> **Your goal**
Would you reproduce all of the entries below, character for character?

----- Extracted material -----

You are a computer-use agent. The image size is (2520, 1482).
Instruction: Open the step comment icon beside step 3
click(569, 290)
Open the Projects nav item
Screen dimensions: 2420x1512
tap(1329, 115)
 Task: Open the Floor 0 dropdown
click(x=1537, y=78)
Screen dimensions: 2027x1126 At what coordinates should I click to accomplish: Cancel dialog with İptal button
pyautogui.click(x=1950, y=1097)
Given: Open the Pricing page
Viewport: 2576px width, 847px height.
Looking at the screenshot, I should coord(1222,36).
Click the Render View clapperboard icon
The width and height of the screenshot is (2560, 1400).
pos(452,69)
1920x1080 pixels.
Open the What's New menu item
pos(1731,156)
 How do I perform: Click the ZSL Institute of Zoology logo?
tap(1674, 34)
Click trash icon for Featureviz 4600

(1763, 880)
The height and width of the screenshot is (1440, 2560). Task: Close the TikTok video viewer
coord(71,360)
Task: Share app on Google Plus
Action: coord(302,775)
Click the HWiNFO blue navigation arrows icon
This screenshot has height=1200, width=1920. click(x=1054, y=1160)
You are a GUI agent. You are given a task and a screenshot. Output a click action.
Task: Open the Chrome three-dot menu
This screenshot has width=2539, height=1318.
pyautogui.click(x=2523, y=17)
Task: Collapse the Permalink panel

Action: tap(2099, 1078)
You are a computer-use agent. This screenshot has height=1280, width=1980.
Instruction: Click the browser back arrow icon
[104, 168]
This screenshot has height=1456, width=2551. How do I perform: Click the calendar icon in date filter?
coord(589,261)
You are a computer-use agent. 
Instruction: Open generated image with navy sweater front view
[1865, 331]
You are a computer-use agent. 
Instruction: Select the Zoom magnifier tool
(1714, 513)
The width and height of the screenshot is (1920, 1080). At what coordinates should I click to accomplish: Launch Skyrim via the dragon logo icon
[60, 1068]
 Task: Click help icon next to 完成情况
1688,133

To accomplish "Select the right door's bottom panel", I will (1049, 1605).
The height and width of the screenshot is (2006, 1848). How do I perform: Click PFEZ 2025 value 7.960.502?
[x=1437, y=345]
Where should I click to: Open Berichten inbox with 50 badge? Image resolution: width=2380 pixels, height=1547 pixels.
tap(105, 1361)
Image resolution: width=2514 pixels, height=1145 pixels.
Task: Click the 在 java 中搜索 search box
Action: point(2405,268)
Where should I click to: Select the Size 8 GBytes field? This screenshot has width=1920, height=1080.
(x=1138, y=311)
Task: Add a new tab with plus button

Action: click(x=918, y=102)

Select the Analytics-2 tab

-----

> **Response box**
You are a computer-use agent. The image size is (2520, 1482).
Instruction: Open the step comment icon beside step 3
click(569, 290)
Open the Projects nav item
Screen dimensions: 2420x1512
tap(1329, 115)
 Task: Open the Floor 0 dropdown
click(x=1537, y=78)
Screen dimensions: 2027x1126 At what coordinates should I click to accomplish: Cancel dialog with İptal button
pyautogui.click(x=1950, y=1097)
Given: Open the Pricing page
Viewport: 2576px width, 847px height.
Looking at the screenshot, I should coord(1222,36).
Click the Render View clapperboard icon
The width and height of the screenshot is (2560, 1400).
pos(452,69)
1920x1080 pixels.
Open the What's New menu item
pos(1731,156)
 How do I perform: Click the ZSL Institute of Zoology logo?
tap(1674, 34)
Click trash icon for Featureviz 4600

(1763, 880)
The height and width of the screenshot is (1440, 2560). Task: Close the TikTok video viewer
coord(71,360)
Task: Share app on Google Plus
Action: coord(302,775)
Click the HWiNFO blue navigation arrows icon
This screenshot has height=1200, width=1920. click(x=1054, y=1160)
You are a GUI agent. You are given a task and a screenshot. Output a click action.
Task: Open the Chrome three-dot menu
This screenshot has width=2539, height=1318.
pyautogui.click(x=2523, y=17)
Task: Collapse the Permalink panel

Action: tap(2099, 1078)
You are a computer-use agent. This screenshot has height=1280, width=1980.
Instruction: Click the browser back arrow icon
[104, 168]
This screenshot has height=1456, width=2551. How do I perform: Click the calendar icon in date filter?
coord(589,261)
You are a computer-use agent. 
Instruction: Open generated image with navy sweater front view
[1865, 331]
You are a computer-use agent. 
Instruction: Select the Zoom magnifier tool
(1714, 513)
The width and height of the screenshot is (1920, 1080). At what coordinates should I click to accomplish: Launch Skyrim via the dragon logo icon
[60, 1068]
 Task: Click help icon next to 完成情况
1688,133

To accomplish "Select the right door's bottom panel", I will (1049, 1605).
The height and width of the screenshot is (2006, 1848). How do I perform: Click PFEZ 2025 value 7.960.502?
[x=1437, y=345]
Where should I click to: Open Berichten inbox with 50 badge? Image resolution: width=2380 pixels, height=1547 pixels.
tap(105, 1361)
Image resolution: width=2514 pixels, height=1145 pixels.
Task: Click the 在 java 中搜索 search box
Action: point(2405,268)
Where should I click to: Select the Size 8 GBytes field? This screenshot has width=1920, height=1080.
(x=1138, y=311)
Task: Add a new tab with plus button

Action: click(x=918, y=102)

Select the Analytics-2 tab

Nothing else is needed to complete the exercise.